The constructed surrogate model eventually can be recognized as function approximation on the parameter space of \({\varvec{a}}\) at each flow condition (and/or at each spatial coordinate) as \(\tilde{y}^{\left( i \right)} = \tilde{f}\left( {{\varvec{a}};{\varvec{x}}^{\left( i \right)} } \right)\), where noted that \({\varvec{a}}\) is now input but \({\varvec{x}}^{\left( i \right)}\) as a set of parameters of the flow conditions is fixed. In practice, the new input of the surrogate model \(\tilde{f}\) corresponds to a new turbulence model parameter \({\varvec{a}}_{new}\) nominated during the process in the optimizer/MCMC. Thus, the output \(\tilde{f}\left( {{\varvec{a}}_{new} ;{\varvec{x}}^{\left( i \right)} } \right)\), which is iteratively computed in the parameter space \({\varvec{a}}\) during the optimization or MCMC process, is efficiently obtained via the surrogate model at each fixed flow condition (and/or at each spatial coordinate) \({\varvec{x}}^{\left( i \right)}\). Now the most time-consuming part has been replaced by the limited CFD computations on the DoE sample points, which are now predictive in terms of the cost. The required sample size to construct a surrogate model is normally dependent on the dimensionality of the input parameter \({\varvec{a}}\). The sample size is shown later at each test case in Sect. 3. The surrogate models here used are Gaussian processes with hyperparameter tuning for prediction of drag coefficient as \(f\), and additionally assisted by proper orthogonal decomposition (POD) for the cases of prediction of pressure coefficient. The kernel function commonly used in the Gaussian processes is a Gaussian kernel. The hyperparameter tuning as point-estimate to determine the probability distribution is achieved by the MLE. In prediction of pressure coefficients, multiple output of \({\mathbf{Y}} = \left( {y^{\left( 1 \right)} ,y^{\left( 2 \right)} , \ldots ,y^{\left( N \right)} } \right)\) is assisted by the POD at once for multiple input \({\mathbf{X}} = \left( {{\varvec{x}}^{\left( 1 \right)} ,{\varvec{x}}^{\left( 2 \right)} , \ldots ,{\varvec{x}}^{\left( N \right)} } \right)\), where \({\varvec{x}}\) is a spatial coordinate in this case, \(N\) as the sample size can be the number of the surface output of a wing.

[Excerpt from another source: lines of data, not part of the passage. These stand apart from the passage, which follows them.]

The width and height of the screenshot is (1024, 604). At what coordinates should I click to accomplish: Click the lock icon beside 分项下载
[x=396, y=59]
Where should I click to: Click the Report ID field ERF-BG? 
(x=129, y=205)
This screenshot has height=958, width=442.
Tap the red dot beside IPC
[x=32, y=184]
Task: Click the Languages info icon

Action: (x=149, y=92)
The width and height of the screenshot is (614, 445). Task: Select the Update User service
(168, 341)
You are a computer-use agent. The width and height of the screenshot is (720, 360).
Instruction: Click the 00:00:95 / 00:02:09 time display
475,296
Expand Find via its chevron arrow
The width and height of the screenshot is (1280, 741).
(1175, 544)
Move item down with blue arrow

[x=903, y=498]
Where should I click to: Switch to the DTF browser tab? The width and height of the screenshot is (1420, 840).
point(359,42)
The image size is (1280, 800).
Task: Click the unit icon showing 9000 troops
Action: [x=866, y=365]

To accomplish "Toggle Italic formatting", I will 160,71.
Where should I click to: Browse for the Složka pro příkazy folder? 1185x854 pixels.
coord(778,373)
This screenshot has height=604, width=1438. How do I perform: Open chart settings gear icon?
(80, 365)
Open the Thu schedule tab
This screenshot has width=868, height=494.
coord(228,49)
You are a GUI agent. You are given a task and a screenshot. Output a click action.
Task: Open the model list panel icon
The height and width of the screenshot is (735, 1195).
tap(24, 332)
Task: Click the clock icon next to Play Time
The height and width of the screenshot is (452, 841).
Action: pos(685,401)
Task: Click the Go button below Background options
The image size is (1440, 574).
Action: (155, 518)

During the entire process, a variance-based sensitivity analysis can be additionally inserted for the purpose of selection of dominant model coefficients to QoI as the output. The results of the sensitivity analysis are expected to bring physical aspects of the turbulence model coefficients. It can even bring dimensionality reduction, which can benefit of the computational costs. The required sample size for the DoE is basically dependent on the dimensionality of the input parameter space \({\varvec{a}}\). Therefore, it directly brings reduction of the required number of CFD computations. However, the sensitivity analysis itself requires the whole information using the original dimensionality of the parameter. Hence, it can be useful to use the results of a test case to other test cases to proceed the whole process with the selected coefficients. The global sensitivity of the input variables with respect to the output is computed by DoE samples using the Sobol sequence assisted by the constructed surrogate models. The execution of the Sobol indices itself was done by the Python library called SALib [24]. Details of the theory of the Sobol indices and sensitivity analysis methods in general can be found in Ref. [25].
Finally the flow chart of the data-driven method in this paper is shown in Fig. 2. This flow chart describes the direct process used in the application test cases in Sect. 3. The estimation of the modes by the optimizer can be a strategy for double check if the MCMC works properly.
3 Applications and results
Two case studies were performed to validate and demonstrate the methods presented above: (a) a two-dimensional RAE2822 airfoil and (b) a three-dimensional full aircraft model based on the Airbus XRF1. Analyses of both test cases targeted the transonic regime. For the 2D test case, artificial experimental data was used to validate the proposed framework. Then, for the 3D test case, several sets of proprietary wind tunnel data for XRF1 were used to compare the simulation results against the experimental results. In this article, actual values cannot be published for XRF1 due to reasons of confidentiality. Therefore, quantitative results and/or relative evaluations are shown in Sect. 3.2. The 3D case is, however, valuable to demonstrate that the framework can be applied to real, industrial-grade test cases.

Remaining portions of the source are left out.